REQUIRED ACTION
An exact reproduction of the data below is expected, free of images.

Collected data entries
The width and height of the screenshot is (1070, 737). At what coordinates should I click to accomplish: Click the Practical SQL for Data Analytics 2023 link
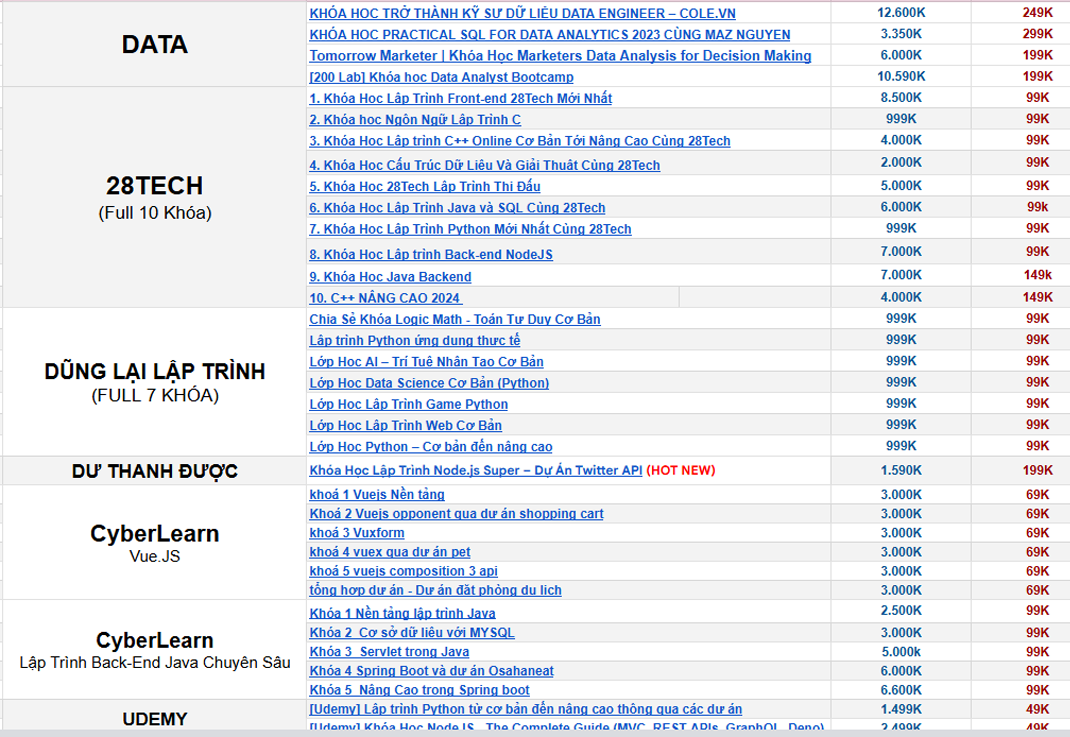point(549,34)
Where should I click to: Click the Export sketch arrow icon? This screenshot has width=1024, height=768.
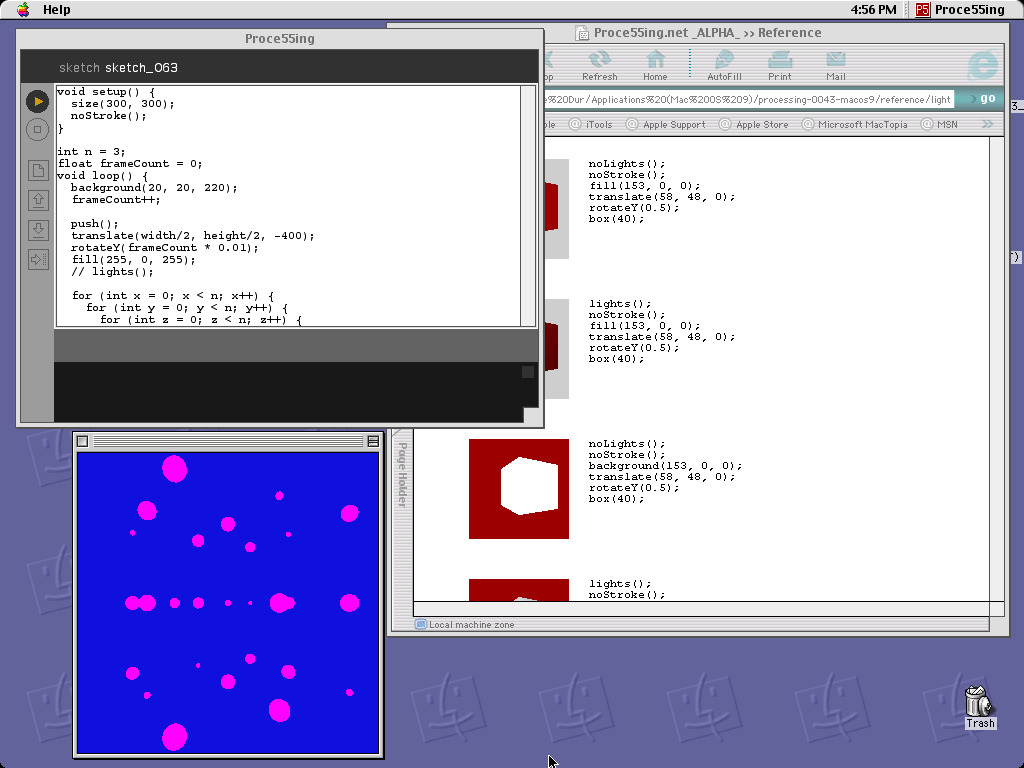click(37, 260)
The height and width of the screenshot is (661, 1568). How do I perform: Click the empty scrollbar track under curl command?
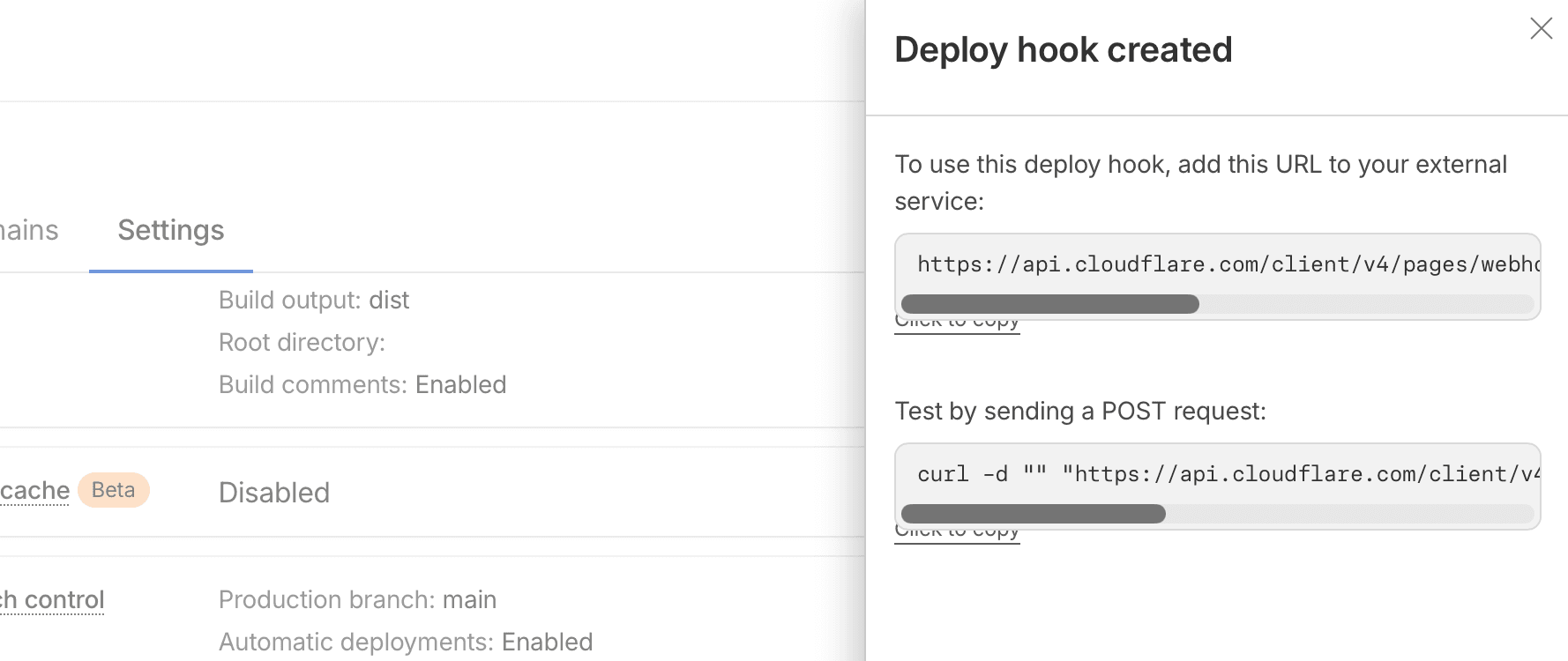tap(1349, 514)
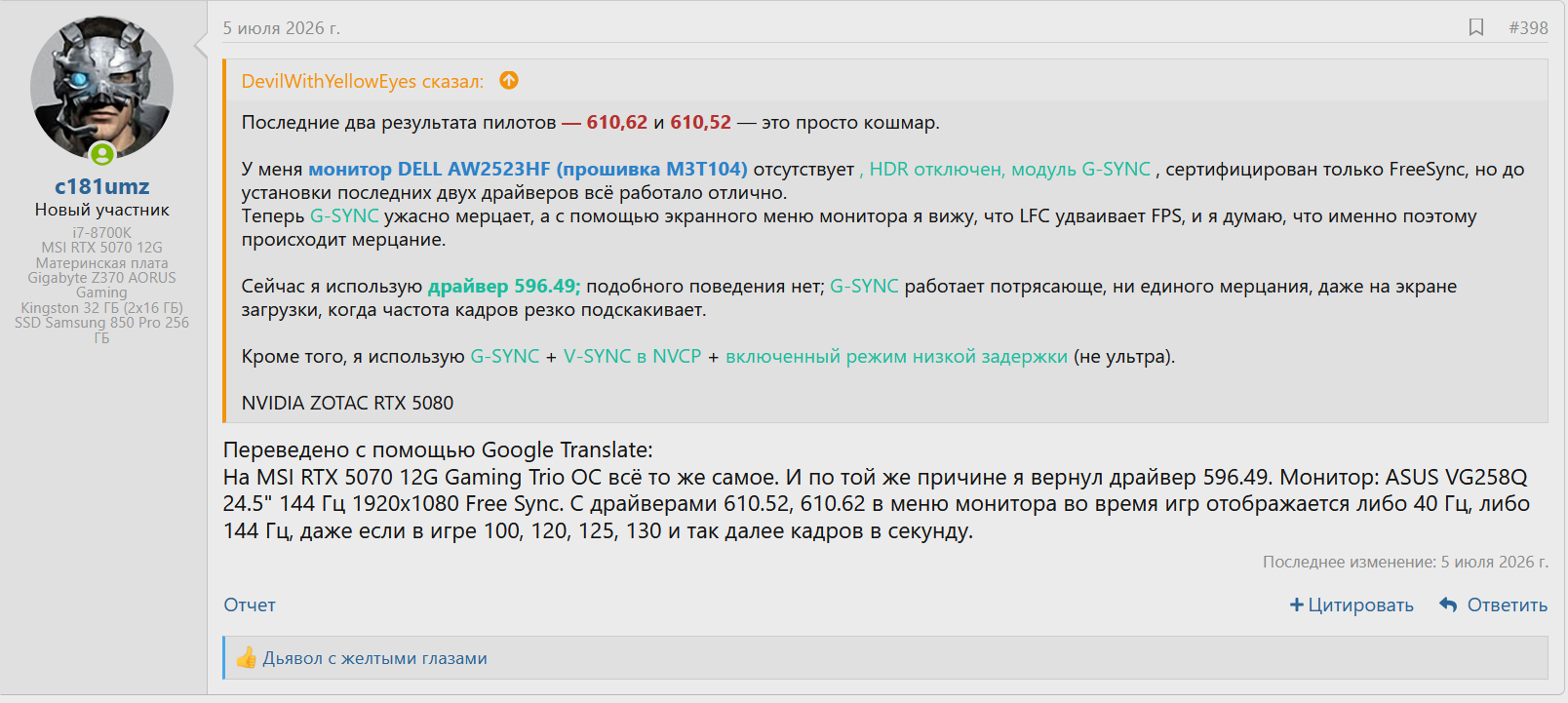Open post number #398 permalink
1568x703 pixels.
(1528, 27)
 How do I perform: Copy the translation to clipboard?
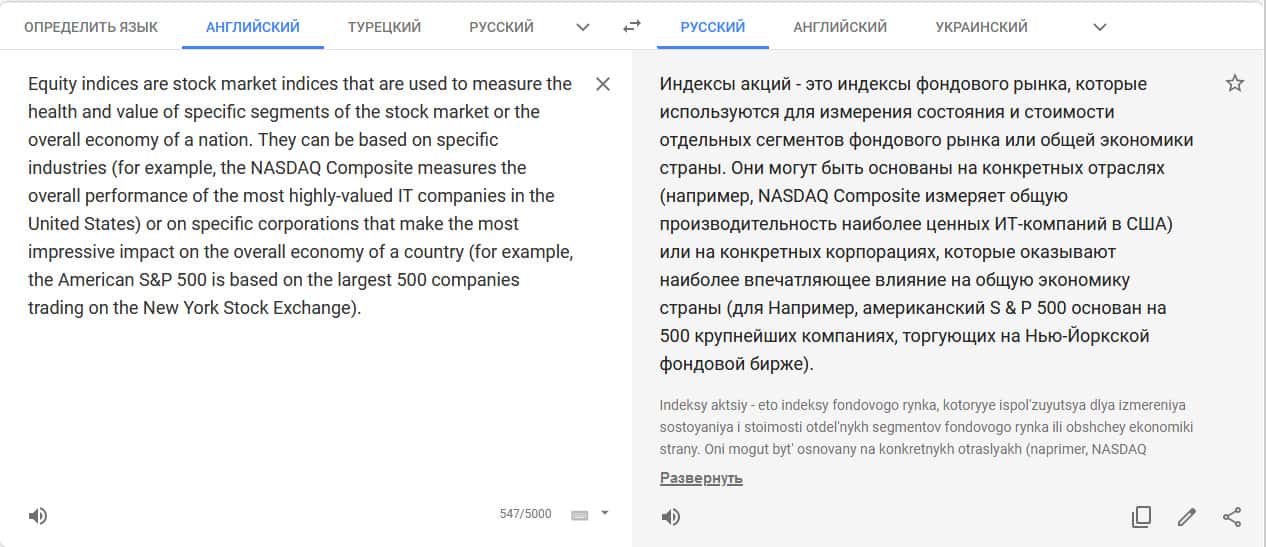tap(1141, 516)
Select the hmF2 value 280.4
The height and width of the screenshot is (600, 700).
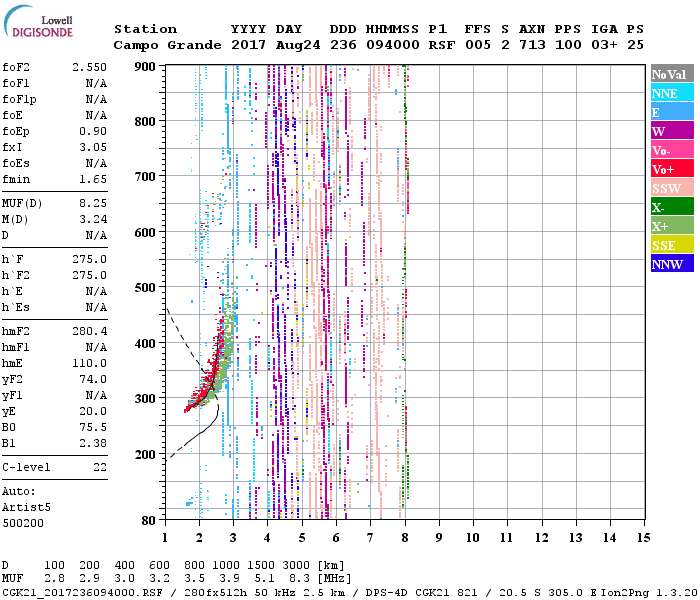tap(90, 331)
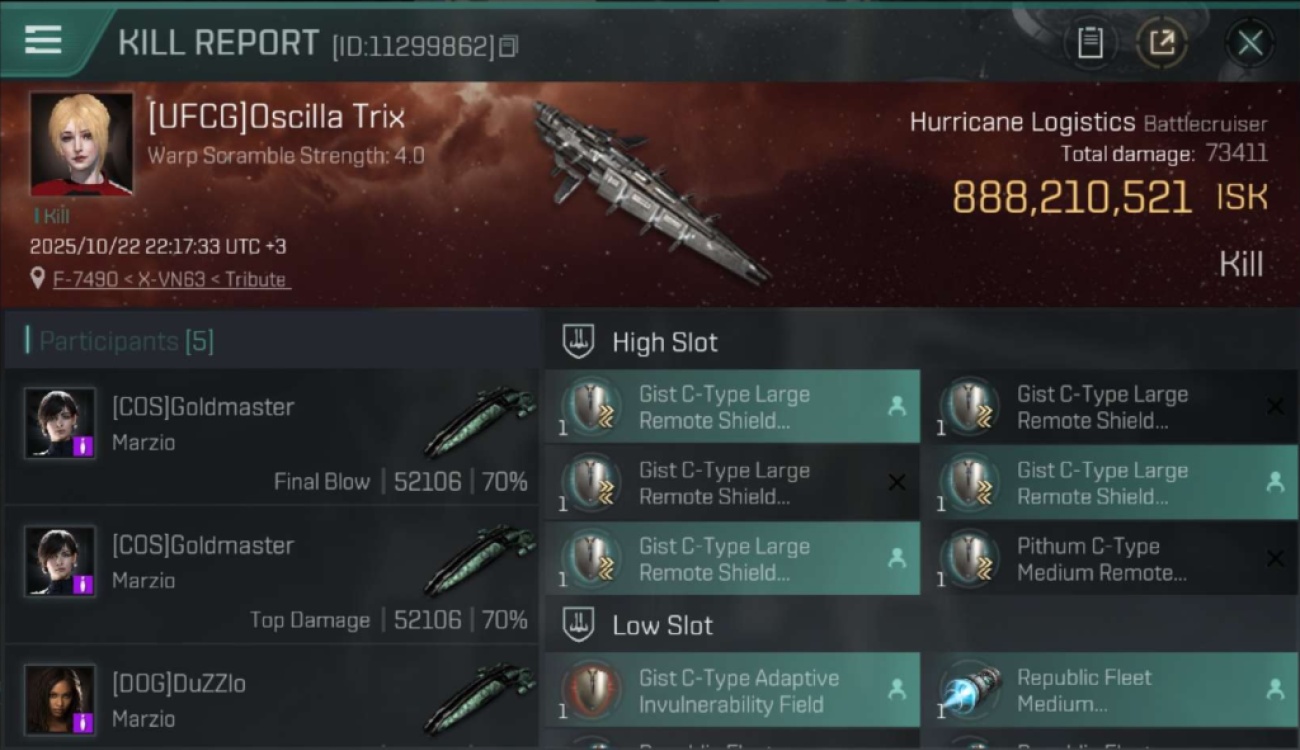Open the F-7490 X-VN63 Tribute location link

pos(169,279)
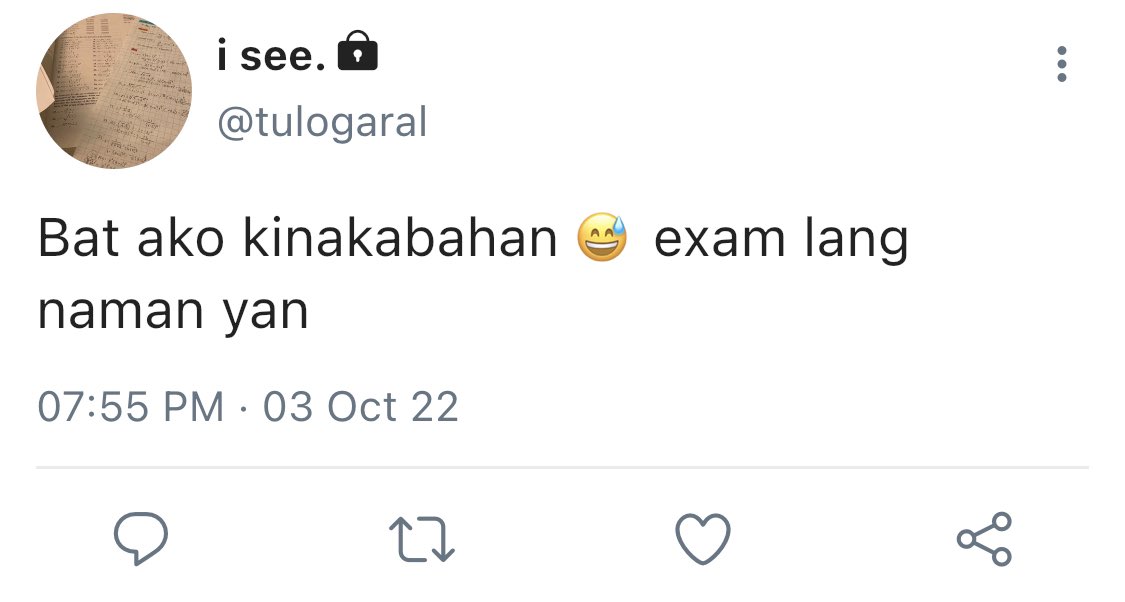Select the "Bat ako kinakabahan" tweet text
Viewport: 1125px width, 602px height.
pos(297,237)
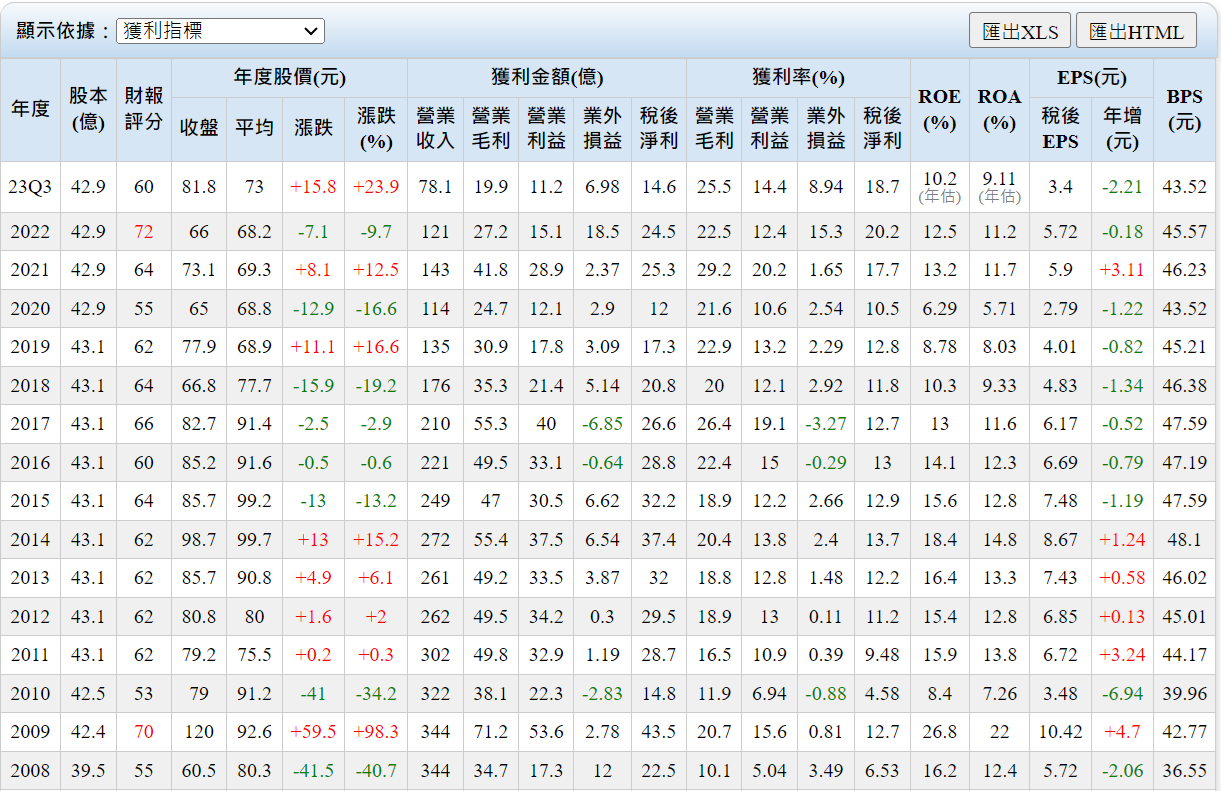The width and height of the screenshot is (1221, 791).
Task: Select the 稅後EPS column header
Action: pyautogui.click(x=1060, y=128)
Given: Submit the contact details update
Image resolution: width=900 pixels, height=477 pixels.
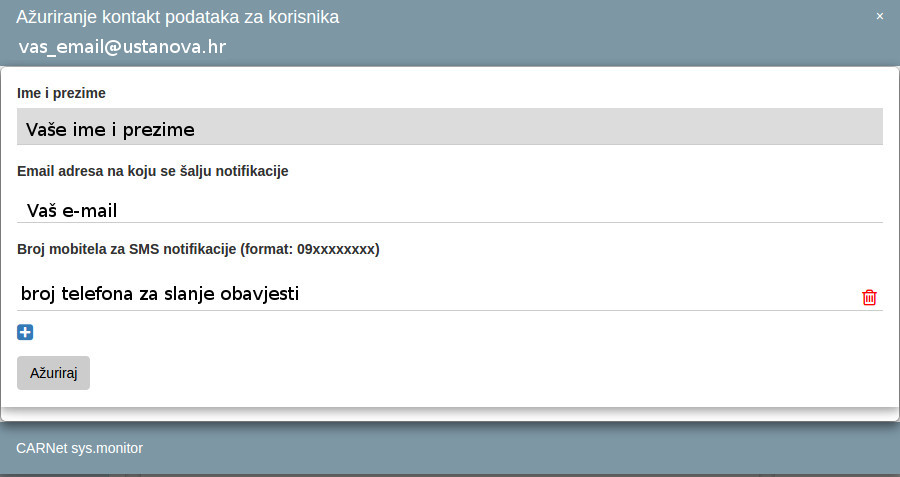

RESULT FOR THIS EXERCISE
The width and height of the screenshot is (1070, 737). At what coordinates should I click to accomplish: Click the Practical SQL for Data Analytics 2023 link
point(549,34)
Where should I click to: Click the Export sketch arrow icon? This screenshot has width=1024, height=768.
click(37, 260)
The height and width of the screenshot is (661, 1568). How do I perform: Click the empty scrollbar track under curl command?
tap(1349, 514)
Open post number #398 permalink
1568x703 pixels.
(1528, 27)
 How do I perform: Copy the translation to clipboard?
tap(1141, 516)
Select the hmF2 value 280.4
The height and width of the screenshot is (600, 700).
tap(90, 331)
Open the F-7490 X-VN63 Tribute location link

pos(169,279)
Select the "Bat ako kinakabahan" tweet text
Viewport: 1125px width, 602px height.
pos(297,237)
The width and height of the screenshot is (1221, 791).
Task: Select the 稅後EPS column header
Action: pyautogui.click(x=1060, y=128)
Given: Submit the contact details update
Image resolution: width=900 pixels, height=477 pixels.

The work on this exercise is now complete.